Brand of dish-cleaning detergent

Joy is an American brand of dishwashing liquid detergent owned by JoySuds, LLC. The brand was introduced in the United States in 1949 by Procter & Gamble. In 2019, Procter & Gamble sold the rights to the Joy brand for the Americas to JoySuds, LLC.

== Overview ==
The brand was an early and long-term sponsor of several "soap operas", including the long-running pioneering soap Search for Tomorrow. There are several kinescopes existing of 1950s' soap operas containing these commercials, usually with the famous slogan, "From grease to shine in half the time". Joy was an early example of a product being reformulated to include the fragrance of lemons and helped begin the overall trend toward citrus-scented cleaning products.

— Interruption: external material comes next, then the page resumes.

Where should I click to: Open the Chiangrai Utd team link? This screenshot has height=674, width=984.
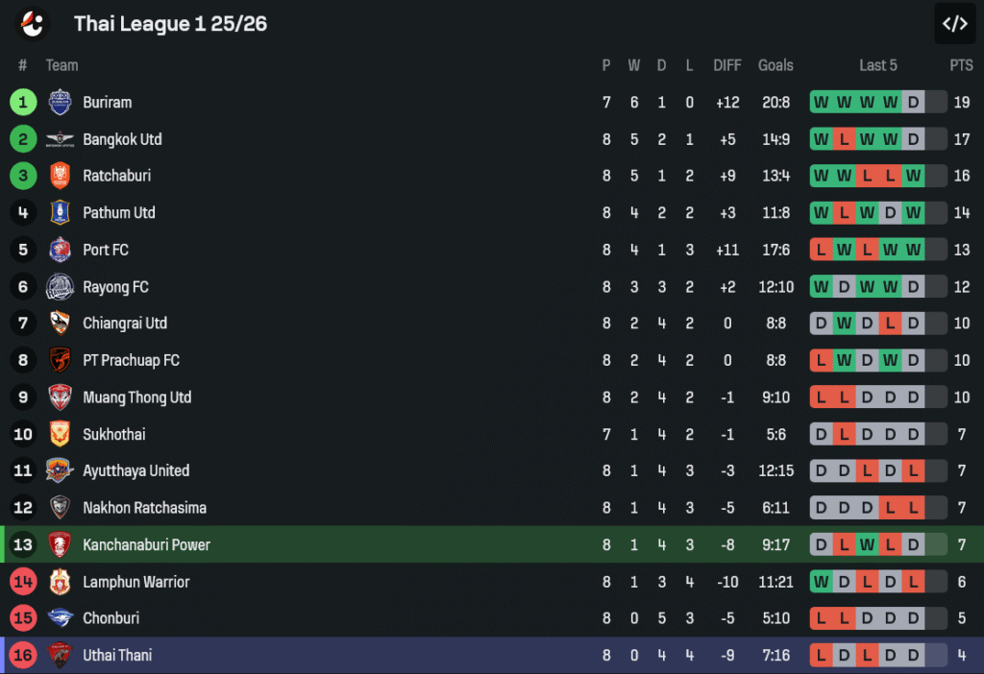point(125,324)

Joy is designed for use in the hand washing of dishes, not automatic dishwashers, and as such also contains emollients designed to protect the user's hands from drying out. Available in both "ultra" (concentrated) and "non-ultra" (regular) strengths, Joy is known across North America, with customers in both the US and Latin American retail markets.

Although Joy's stapled lemon fragrance remains its most widely distributed line, Orange Joy has grown in popularity in recent years. The brand also offers a commercial grade detergent formula, Joy Professional, which is commonly used in restaurant, hotel and other commercial settings due to its high concentration of surfactants and cleaning effectiveness.

Joy was introduced in Japan during the 1990s, where it became market leader for a period of time.